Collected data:
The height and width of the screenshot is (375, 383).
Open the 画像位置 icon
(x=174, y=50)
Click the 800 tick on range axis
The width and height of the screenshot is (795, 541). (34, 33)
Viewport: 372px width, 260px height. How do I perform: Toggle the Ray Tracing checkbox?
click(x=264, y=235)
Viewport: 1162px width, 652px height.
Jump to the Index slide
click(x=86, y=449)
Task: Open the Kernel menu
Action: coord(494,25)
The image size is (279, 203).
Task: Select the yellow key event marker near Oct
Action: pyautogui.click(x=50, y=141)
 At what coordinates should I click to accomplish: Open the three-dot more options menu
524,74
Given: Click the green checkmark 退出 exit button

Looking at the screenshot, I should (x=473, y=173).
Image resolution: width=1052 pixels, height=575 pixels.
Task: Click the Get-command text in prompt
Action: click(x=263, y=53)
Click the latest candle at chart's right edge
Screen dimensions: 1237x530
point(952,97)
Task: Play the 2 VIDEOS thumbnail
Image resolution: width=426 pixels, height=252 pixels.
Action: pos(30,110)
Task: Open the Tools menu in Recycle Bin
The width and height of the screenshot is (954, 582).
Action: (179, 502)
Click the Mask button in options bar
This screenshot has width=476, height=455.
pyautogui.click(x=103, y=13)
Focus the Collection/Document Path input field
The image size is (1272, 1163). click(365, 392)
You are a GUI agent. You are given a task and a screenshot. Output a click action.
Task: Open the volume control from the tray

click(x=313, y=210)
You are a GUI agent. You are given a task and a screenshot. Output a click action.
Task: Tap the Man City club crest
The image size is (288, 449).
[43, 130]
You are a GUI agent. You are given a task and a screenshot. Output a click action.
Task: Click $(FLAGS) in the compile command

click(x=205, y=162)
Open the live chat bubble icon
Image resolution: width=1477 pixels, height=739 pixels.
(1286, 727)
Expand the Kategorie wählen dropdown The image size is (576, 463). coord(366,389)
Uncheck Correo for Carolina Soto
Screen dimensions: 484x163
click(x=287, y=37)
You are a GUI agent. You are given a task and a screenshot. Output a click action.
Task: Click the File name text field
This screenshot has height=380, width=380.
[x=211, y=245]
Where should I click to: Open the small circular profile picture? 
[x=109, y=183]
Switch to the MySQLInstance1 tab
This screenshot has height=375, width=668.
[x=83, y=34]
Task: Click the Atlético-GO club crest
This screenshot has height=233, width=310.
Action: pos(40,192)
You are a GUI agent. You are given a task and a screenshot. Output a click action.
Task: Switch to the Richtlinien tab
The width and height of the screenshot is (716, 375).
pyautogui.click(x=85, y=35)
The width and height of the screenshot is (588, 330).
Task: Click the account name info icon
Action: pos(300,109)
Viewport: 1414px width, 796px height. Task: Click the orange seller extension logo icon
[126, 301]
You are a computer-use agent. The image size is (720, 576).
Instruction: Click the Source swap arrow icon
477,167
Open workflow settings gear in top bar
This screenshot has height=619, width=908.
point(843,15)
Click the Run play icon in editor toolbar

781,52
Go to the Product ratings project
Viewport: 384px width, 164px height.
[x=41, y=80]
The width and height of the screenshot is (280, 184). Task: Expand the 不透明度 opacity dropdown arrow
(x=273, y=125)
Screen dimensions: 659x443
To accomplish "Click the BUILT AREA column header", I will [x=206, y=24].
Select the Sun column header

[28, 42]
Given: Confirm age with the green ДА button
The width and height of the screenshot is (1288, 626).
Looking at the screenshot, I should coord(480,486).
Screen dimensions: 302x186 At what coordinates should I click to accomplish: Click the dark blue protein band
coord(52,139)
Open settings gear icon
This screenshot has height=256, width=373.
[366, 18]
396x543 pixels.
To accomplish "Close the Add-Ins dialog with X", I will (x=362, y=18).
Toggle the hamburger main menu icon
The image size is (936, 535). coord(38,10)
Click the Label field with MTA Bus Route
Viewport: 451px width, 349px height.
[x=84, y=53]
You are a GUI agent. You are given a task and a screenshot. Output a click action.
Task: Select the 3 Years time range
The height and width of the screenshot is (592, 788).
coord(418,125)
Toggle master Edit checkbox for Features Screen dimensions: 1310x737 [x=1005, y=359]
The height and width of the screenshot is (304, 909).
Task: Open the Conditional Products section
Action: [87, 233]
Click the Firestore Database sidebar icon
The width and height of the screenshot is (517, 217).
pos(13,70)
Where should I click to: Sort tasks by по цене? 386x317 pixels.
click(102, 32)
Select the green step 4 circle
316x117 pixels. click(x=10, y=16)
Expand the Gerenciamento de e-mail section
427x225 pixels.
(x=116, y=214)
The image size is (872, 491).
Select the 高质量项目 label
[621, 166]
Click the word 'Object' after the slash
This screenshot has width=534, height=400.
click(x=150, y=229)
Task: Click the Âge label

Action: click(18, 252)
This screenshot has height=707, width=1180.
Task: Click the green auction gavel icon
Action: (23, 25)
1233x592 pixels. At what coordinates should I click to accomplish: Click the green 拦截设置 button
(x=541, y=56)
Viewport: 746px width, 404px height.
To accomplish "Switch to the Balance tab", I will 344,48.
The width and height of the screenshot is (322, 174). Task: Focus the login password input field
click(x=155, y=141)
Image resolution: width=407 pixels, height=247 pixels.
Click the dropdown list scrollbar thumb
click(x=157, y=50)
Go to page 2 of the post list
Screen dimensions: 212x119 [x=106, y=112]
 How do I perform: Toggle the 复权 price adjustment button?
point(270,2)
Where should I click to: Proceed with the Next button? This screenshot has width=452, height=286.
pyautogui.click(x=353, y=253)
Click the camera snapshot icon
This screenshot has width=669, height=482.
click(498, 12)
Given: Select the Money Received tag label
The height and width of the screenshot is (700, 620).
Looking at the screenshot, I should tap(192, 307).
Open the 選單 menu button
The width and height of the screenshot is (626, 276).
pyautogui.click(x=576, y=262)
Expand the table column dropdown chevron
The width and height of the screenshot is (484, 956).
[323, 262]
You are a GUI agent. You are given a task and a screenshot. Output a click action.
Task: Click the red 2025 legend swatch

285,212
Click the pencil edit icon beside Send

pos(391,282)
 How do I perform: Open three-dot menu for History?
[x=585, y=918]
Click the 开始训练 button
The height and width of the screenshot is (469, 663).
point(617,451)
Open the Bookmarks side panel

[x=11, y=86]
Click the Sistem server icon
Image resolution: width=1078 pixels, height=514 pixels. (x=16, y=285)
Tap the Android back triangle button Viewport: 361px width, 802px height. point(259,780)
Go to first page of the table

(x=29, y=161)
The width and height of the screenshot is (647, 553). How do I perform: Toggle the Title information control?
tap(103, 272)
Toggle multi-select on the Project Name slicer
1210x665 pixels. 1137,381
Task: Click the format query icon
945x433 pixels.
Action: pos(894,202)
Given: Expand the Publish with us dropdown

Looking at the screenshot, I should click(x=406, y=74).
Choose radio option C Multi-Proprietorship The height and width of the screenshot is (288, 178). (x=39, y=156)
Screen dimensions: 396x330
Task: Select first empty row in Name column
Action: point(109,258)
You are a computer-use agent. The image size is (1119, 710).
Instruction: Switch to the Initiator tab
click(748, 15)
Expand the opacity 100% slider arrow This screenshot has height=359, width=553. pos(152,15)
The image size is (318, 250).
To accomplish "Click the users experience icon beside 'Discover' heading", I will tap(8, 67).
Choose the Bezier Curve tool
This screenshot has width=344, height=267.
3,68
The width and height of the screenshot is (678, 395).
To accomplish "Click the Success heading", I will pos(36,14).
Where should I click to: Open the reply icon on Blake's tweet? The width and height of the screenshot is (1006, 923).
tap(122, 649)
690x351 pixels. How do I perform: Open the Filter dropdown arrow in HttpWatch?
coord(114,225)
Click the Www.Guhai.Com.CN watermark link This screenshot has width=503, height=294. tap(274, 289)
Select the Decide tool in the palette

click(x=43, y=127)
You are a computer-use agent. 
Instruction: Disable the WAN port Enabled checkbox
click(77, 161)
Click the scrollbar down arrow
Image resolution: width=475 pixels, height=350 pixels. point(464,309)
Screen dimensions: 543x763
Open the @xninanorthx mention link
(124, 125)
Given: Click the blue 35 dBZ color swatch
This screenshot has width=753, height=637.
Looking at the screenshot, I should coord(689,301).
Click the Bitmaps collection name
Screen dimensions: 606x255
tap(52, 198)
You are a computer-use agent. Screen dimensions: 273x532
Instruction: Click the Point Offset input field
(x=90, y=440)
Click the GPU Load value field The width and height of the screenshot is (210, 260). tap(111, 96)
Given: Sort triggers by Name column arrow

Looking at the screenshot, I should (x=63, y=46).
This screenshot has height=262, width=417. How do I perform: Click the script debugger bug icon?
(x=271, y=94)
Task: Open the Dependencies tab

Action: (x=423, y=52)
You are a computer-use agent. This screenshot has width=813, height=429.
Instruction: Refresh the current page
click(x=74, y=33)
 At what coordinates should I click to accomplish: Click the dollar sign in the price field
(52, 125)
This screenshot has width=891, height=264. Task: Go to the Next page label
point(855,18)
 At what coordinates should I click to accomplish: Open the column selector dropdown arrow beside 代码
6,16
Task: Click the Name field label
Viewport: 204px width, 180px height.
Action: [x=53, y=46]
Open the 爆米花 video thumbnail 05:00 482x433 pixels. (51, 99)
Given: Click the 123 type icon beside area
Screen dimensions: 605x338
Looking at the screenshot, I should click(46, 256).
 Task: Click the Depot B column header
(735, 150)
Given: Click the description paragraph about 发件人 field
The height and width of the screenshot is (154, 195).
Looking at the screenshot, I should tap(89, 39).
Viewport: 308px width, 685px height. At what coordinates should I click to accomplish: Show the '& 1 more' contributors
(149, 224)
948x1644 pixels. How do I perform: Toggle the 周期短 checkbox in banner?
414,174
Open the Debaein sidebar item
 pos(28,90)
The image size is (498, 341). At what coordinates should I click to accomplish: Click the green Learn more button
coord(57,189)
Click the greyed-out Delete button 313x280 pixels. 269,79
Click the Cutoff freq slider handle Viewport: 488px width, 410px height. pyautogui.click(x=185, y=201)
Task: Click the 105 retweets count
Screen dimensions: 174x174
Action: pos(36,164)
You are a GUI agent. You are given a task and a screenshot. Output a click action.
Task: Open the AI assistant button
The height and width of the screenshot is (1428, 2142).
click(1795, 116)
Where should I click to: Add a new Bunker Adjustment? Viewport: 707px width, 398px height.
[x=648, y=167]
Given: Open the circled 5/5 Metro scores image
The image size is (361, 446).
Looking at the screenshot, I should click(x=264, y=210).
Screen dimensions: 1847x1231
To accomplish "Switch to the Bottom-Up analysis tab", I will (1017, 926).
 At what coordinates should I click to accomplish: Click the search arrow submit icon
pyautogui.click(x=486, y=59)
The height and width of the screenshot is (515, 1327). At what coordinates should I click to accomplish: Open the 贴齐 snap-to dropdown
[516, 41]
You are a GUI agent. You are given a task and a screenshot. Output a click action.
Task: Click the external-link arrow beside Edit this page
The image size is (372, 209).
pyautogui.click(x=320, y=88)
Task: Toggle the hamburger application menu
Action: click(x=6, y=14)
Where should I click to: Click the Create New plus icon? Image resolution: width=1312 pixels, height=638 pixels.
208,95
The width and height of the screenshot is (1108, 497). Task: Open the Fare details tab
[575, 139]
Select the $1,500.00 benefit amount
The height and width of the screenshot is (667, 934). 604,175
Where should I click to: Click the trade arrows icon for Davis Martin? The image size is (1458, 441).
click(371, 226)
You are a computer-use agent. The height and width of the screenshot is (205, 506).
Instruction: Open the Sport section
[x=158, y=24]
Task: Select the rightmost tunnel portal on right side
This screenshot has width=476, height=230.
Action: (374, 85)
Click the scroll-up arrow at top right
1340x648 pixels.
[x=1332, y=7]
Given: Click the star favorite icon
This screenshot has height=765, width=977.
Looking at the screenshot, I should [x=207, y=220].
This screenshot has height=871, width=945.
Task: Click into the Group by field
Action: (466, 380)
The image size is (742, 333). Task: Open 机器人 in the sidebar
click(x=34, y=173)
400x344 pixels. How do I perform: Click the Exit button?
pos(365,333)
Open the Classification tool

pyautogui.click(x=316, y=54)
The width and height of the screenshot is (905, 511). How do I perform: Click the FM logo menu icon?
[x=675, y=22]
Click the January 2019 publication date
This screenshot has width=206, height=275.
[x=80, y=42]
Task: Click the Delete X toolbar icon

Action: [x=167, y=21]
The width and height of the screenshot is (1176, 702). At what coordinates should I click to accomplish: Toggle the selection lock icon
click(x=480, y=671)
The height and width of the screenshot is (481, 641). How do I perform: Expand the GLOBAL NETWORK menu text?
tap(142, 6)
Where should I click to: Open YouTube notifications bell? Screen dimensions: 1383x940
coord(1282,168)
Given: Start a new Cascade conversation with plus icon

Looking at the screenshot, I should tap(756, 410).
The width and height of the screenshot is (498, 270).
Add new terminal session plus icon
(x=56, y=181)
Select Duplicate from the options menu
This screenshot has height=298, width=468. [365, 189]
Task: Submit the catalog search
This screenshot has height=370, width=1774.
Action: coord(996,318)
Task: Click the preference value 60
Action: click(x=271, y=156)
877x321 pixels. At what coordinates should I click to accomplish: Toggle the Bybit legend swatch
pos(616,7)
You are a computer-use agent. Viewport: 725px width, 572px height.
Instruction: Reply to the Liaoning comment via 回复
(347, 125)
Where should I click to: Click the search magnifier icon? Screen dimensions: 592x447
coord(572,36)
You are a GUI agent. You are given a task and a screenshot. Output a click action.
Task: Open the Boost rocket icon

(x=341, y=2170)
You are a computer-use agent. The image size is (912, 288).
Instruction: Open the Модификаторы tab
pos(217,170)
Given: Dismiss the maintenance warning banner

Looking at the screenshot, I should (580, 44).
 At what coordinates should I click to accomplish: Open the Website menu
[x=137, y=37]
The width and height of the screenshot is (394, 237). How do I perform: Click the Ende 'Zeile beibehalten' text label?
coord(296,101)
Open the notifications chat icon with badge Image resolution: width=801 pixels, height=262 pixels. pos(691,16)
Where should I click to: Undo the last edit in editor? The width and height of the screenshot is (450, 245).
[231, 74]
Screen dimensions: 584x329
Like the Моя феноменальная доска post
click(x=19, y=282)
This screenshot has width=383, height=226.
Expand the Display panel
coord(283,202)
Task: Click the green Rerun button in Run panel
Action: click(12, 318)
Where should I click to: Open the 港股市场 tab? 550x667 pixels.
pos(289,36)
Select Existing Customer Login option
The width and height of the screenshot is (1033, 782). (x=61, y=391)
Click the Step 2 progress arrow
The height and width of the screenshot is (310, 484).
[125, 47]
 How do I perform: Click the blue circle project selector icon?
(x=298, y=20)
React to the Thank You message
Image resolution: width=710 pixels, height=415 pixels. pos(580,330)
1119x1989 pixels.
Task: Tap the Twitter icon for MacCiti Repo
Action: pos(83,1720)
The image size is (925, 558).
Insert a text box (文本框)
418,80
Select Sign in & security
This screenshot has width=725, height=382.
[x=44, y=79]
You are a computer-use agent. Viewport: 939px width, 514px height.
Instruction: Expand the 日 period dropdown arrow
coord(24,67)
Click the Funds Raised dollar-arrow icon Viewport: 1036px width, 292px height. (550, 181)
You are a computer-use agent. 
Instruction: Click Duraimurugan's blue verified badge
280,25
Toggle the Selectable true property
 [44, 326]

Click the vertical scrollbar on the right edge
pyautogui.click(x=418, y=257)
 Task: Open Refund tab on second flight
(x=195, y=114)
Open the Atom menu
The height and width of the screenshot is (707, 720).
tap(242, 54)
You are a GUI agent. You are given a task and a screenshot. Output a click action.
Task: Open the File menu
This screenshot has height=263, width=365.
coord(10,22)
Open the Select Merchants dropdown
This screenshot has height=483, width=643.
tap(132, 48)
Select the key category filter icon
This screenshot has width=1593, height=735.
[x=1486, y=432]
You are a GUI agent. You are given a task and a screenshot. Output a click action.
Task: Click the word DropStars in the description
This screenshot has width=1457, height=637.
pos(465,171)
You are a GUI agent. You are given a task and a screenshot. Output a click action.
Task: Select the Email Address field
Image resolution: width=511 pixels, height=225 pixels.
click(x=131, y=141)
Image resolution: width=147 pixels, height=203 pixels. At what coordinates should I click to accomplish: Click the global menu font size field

• [Goal of the exercise]
From the records above, pull every line that carries the word "thumbnail".

• [Task solution]
Task: Play the 2 VIDEOS thumbnail
Open the 爆米花 video thumbnail 05:00 482x433 pixels. (51, 99)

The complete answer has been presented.